Pixel coordinate grounding data
━━━

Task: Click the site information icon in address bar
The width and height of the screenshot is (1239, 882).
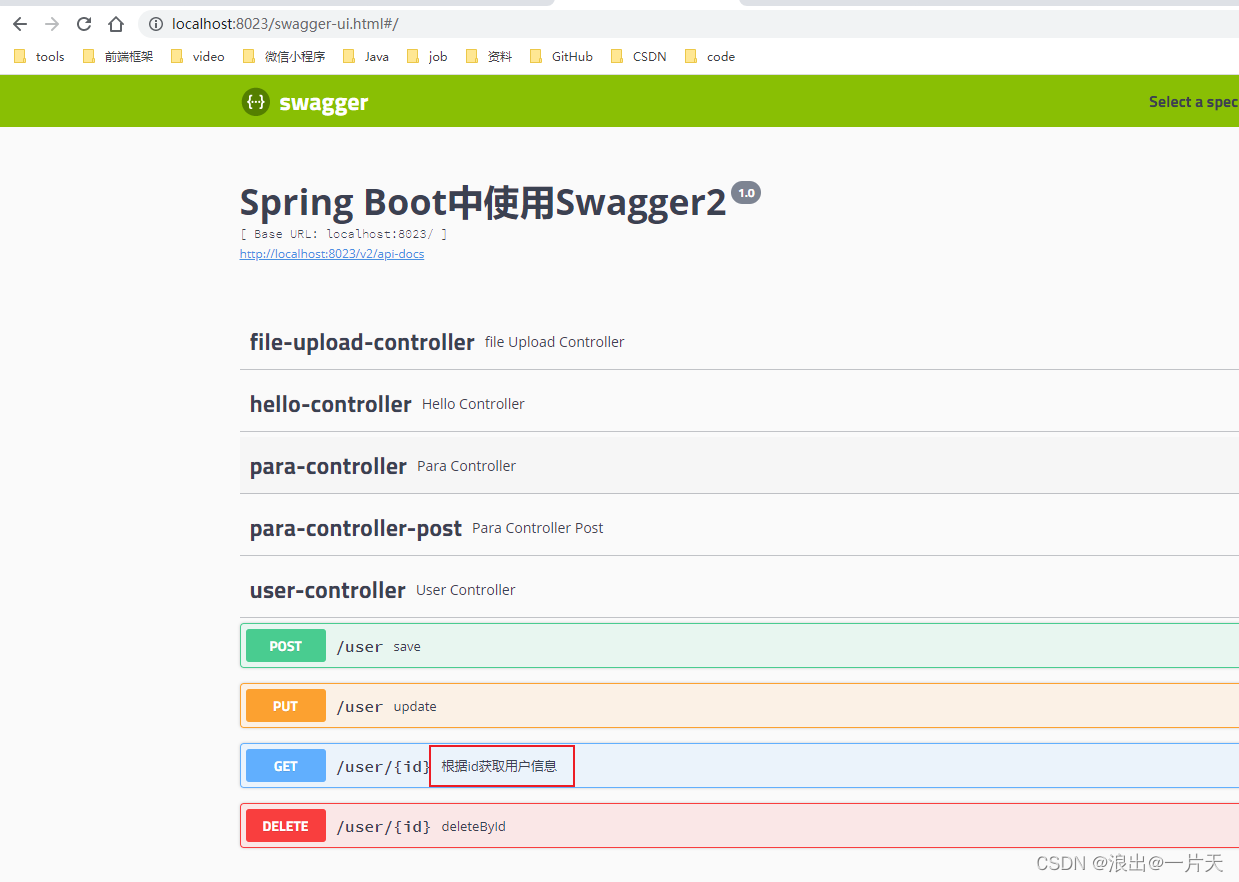Action: [x=155, y=23]
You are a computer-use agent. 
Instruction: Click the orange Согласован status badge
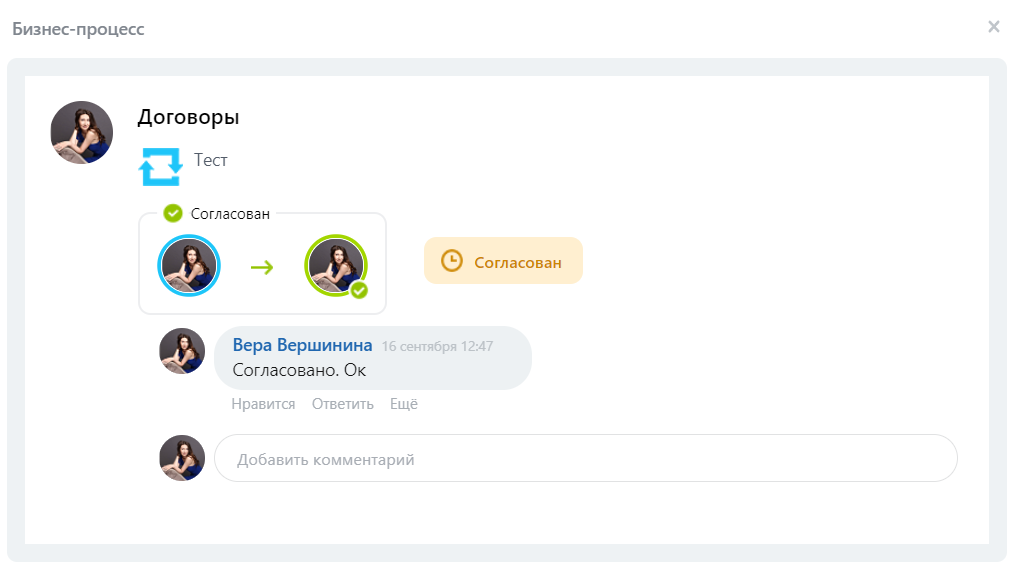[503, 261]
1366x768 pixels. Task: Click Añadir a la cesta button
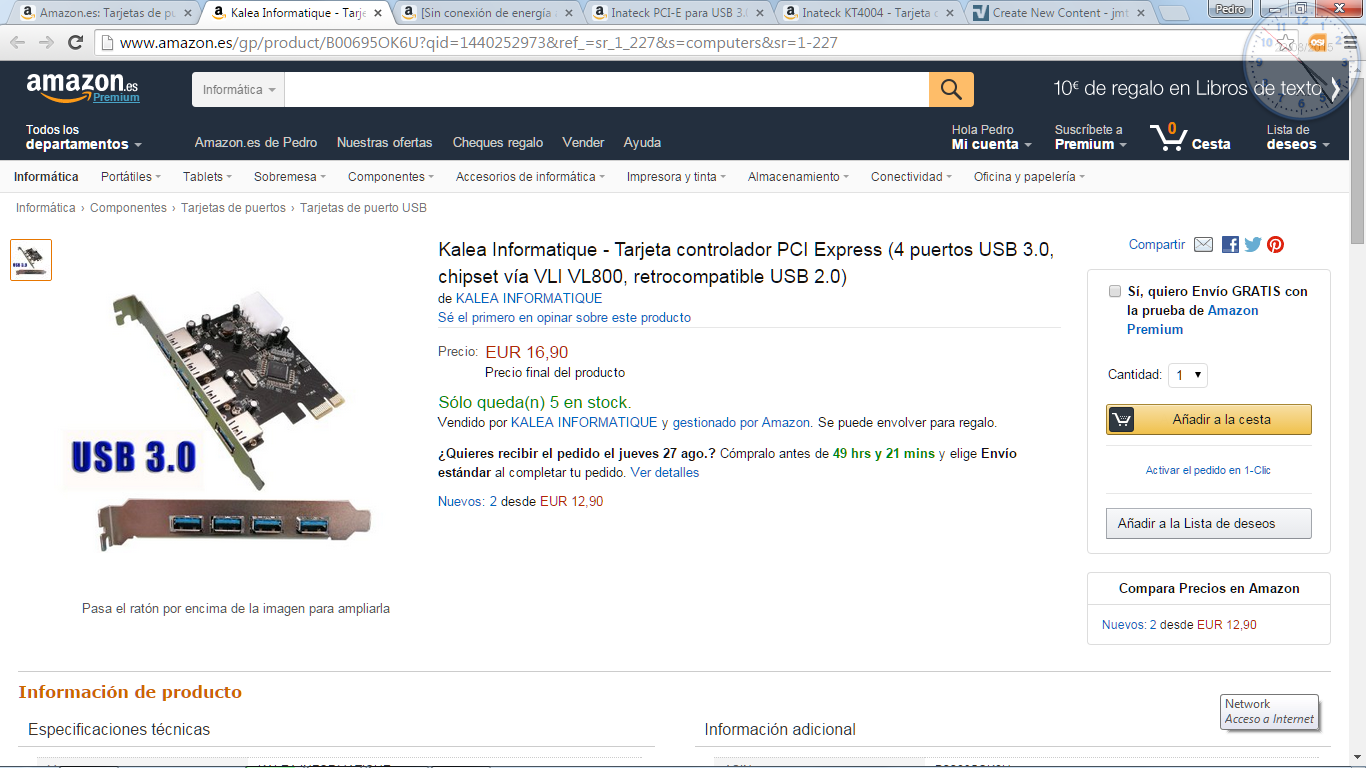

━━━

(Instructions for the task):
In the copy, no pictures should appear; the records themselves must be repeated exactly.

(Answer section):
Task: Click the site information icon in address bar
The width and height of the screenshot is (1239, 882).
Action: [x=155, y=23]
You are a computer-use agent. 
Instruction: Click the orange Согласован status badge
[503, 261]
1366x768 pixels. Task: Click Añadir a la cesta button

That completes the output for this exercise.